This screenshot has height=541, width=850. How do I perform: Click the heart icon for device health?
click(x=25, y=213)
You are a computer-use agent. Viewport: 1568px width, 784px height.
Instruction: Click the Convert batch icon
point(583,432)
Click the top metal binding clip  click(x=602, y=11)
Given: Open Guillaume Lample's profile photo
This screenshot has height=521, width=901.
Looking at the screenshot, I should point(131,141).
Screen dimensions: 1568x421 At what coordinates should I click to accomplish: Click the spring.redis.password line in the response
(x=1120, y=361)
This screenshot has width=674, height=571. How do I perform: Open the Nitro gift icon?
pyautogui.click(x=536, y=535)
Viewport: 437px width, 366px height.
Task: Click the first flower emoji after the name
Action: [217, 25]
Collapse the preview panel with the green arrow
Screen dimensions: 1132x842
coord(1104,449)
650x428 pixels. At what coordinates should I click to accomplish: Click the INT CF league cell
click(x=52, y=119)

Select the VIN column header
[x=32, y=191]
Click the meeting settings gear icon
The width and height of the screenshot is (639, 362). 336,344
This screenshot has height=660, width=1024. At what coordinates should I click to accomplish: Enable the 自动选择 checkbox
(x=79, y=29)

------------------------------------

**Work instruction:**
Retype the records above in full. Every word should match.

**The completed task:**
This screenshot has height=541, width=850. How do I perform: Click the heart icon for device health?
click(x=25, y=213)
You are a computer-use agent. Viewport: 1568px width, 784px height.
Instruction: Click the Convert batch icon
point(583,432)
Click the top metal binding clip  click(x=602, y=11)
Given: Open Guillaume Lample's profile photo
This screenshot has height=521, width=901.
Looking at the screenshot, I should point(131,141).
Screen dimensions: 1568x421 At what coordinates should I click to accomplish: Click the spring.redis.password line in the response
(x=1120, y=361)
This screenshot has width=674, height=571. How do I perform: Open the Nitro gift icon?
pyautogui.click(x=536, y=535)
Viewport: 437px width, 366px height.
Task: Click the first flower emoji after the name
Action: [217, 25]
Collapse the preview panel with the green arrow
Screen dimensions: 1132x842
coord(1104,449)
650x428 pixels. At what coordinates should I click to accomplish: Click the INT CF league cell
click(x=52, y=119)

Select the VIN column header
[x=32, y=191]
Click the meeting settings gear icon
The width and height of the screenshot is (639, 362). 336,344
This screenshot has height=660, width=1024. At what coordinates should I click to accomplish: Enable the 自动选择 checkbox
(x=79, y=29)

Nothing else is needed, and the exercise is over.